_Problems and tasks_:
A) In the forum thread about the Look 585, what size is the 481SL frame that the first poster currently owns?
B) In the Look 585 forum thread, why does the first poster plan to sell the current 481SL frame, and why does peterpen ask about that problem? Answer in one to three sentences.
C) Go on with the Look 585 forum thread from the point where the text stops.

_Source excerpt_:
○ ○ ○ ○ ○

# Look 585 Again!



## Scotland Boy (Nov 11, 2004)

Hello, hello
I have a Look 481SL at the moment, size 56c/c. I am very pleased with it indeed. A very comfortable frame. Unfortunately I have fallen foul to the differing geometry TT length etc. even with a very short stem. So, I was planning to sell my frame and buy a new 481SL at the correct size. Expensive experiment I know but I did get my frame very cheap in the first place. While on the web site looking for the correct frame size, I saw the new Look 585 and I instantly fell in love and I now fancy getting that instead. Someone said the new 585 is the same as the 481SL but lighter and stiffer. I do a lot of road racing and was wondering whether the 585 would be too stiff for spending hours on the bike hitting pot holes, foxes, badgers and the like. I know some of you guys on here have got or are getting one. Thank you Francois for your recent review. Any more information, reviews or pics? I don't want to waste any more dosh!


----------



## peterpen (May 5, 2004)

*side question...*

SB, don't want to hijack your thread but exactly what was your problem with the 'differing geometry TT length'? I'm thinking of getting a 481SL myself and don't want to make a similar mistake.

○ ○ ○ ○ ○

_Recorded data_:

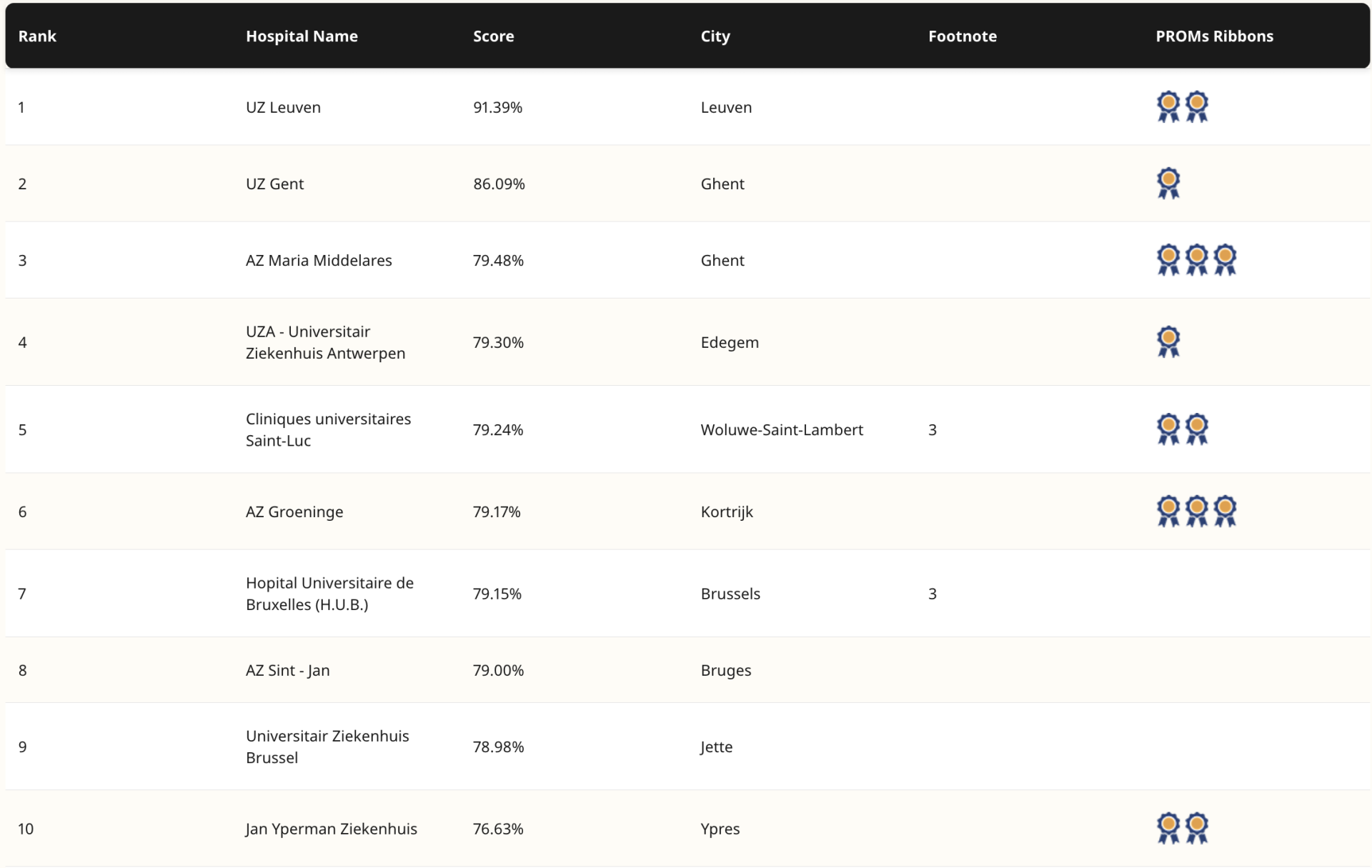
Task: Click the UZA Antwerpen ribbon icon
Action: pos(1168,341)
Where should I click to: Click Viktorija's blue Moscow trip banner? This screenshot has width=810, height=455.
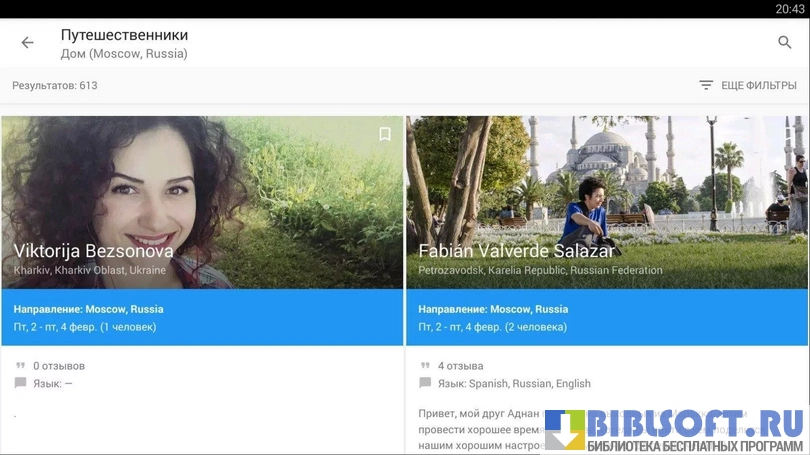[x=202, y=318]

○ ○ ○ ○ ○

_The responses_:
A) 56c/c.

B) The first poster has run into trouble with the frame's differing geometry, such as top tube length, which a very short stem has not fixed, so the plan is to buy a new 481SL in the correct size. Peterpen is thinking of getting a 481SL and asks so as not to make a similar mistake.

C)
thanks!


----------



## Scotland Boy (Nov 11, 2004)

peterpen said:


> SB, don't want to hijack your thread but exactly what was your problem with the 'differing geometry TT length'? I'm thinking of getting a 481SL myself and don't want to make a similar mistake.
> thanks!


Well, the measurement you need to base your frame size on is the top tube (TT) length. I don't know why manufacturers still measure the seat tube.
To answer your question, some manufacturers size their frames on the measurement from centre of bottom bracket (BB) to the TOP of the top tube - like Trek and Colnago. Look measure there frames from centre of BB to CENTRE of TT. This was my first mistake. The frame I have is 2cm too high due to this. Also, the 481SL has a relaxed seat tube angle which makes the TT longer than 'standard' geometry. This was where I made my second mistake. All I can say is look on the web site at the geometry table and try to measure your existing bike (if you have one) to get the right one. Your size isn't 56 c/c is it?!!!!!!!


----------



## peterpen (May 5, 2004)

*sorry*

but I'm looking for a 53c-c.  
Got you on all the differing sizing methods - I currently ride what Colnago calls a 56, but with a 55cm TT the Look 53 comes closest. Luckily for me, there's a distributor demo day close to me this weekend, so I can double check the fit before I order. Have to sort out how the slacker ST affects handling, KOPS, etc etc.
Also, need to make sure I like the ride, but so far I've heard mostly good things. One guy said it was 'noodly' in a sprint, and at 180 lbs. I'll have to make sure it isn't too flexy.

Check with your local Look dealer - seems like the distributor is making the rounds for demos right now.


----------



## Dave Hickey (Jan 27, 2002)

peterpen said:


> but I'm looking for a 53c-c.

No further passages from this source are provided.